卒業式の始まりを告げるファンファーレが堂内に鳴り響いた。大学のオーケストラによるファンファーレは、この街、ステラシティに降りしきる雪を、このホールを中心として、徐々に溶かしていくかのように、そして、この閉鎖された空間の中だけは、春のような暖かさと、華やかさを醸し出した。
ファンファーレの後、卒業式の開会の挨拶となり、大学総長の告辞が僕達に対して贈られるんだ。「皆さん、卒業・修了おめでとう――君たちは、国家、あるいは企業の要職に就き、その任務を遂行することによって、明るい未来の世界や我が国を築き上げていく――必ずや、日本の、そして世界の明日の姿をたしかなものとしていくはずです。皆さんのご健闘をお祈りします」といった、ありきたりで、どこの大学でも読み回しが通用しそうな原稿を、威厳を醸し出しつつ、形式的に、棒読みする。とても滑稽だね。

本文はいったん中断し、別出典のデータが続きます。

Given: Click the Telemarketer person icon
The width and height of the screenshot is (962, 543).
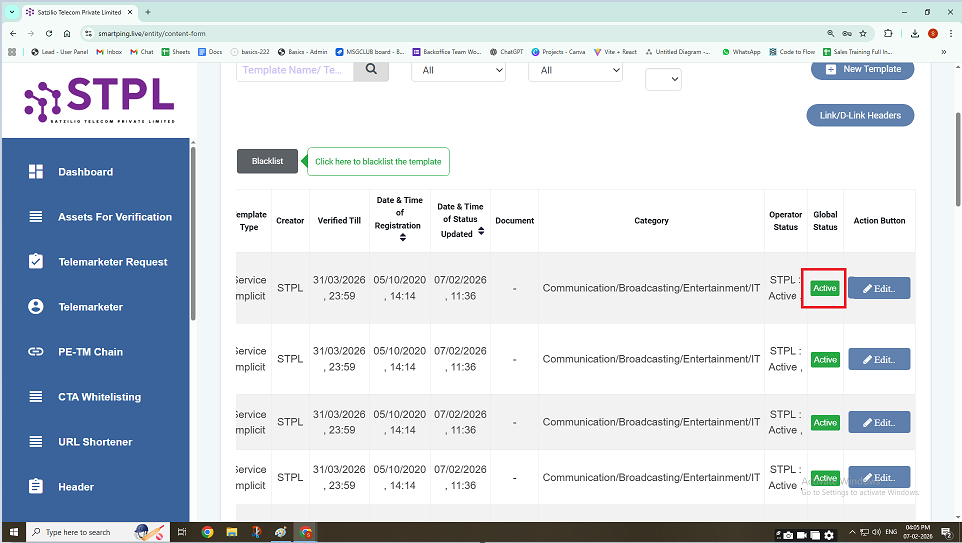Looking at the screenshot, I should (36, 307).
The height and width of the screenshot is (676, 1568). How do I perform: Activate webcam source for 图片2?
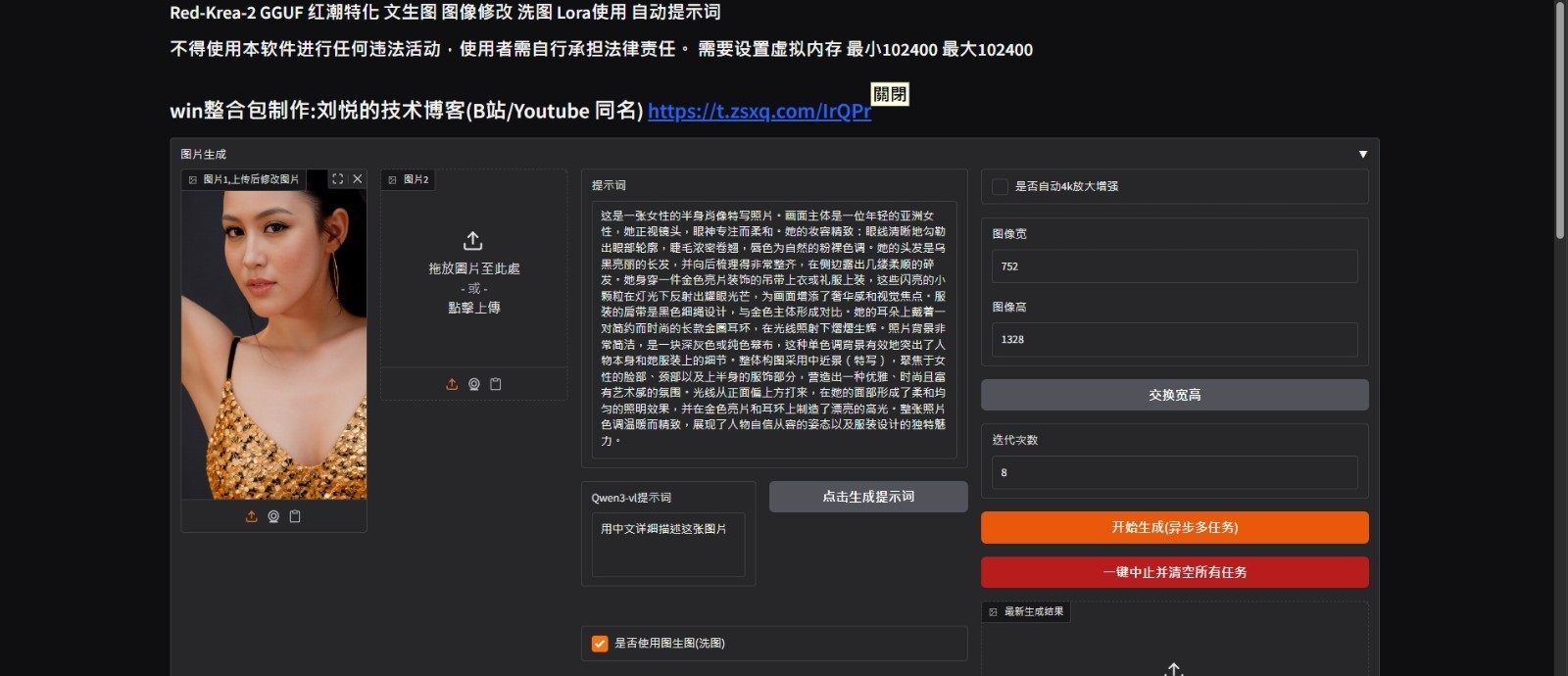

その後、各学部の各学科、各研究科の各専攻の総代、いわゆる『首席』が壇上に上がり、大学総長から学位記が授与されるんだ。中には、「――心から愛している。俺と結婚してくれ!!」と、その場を借りて、壇上からプロポーズをする学生も数名いる。まったくもう。首席からのプロポーズの返事がどうかは、僕は気にならない。大概、答えは判りきっているんだ。しかも、このようなパフォーマンスは、慣例化していることなのだ。そんなプロポーズを込めた学位記は、改めて別の場を設けて、学科長・専攻長から個々の学生へと授与される。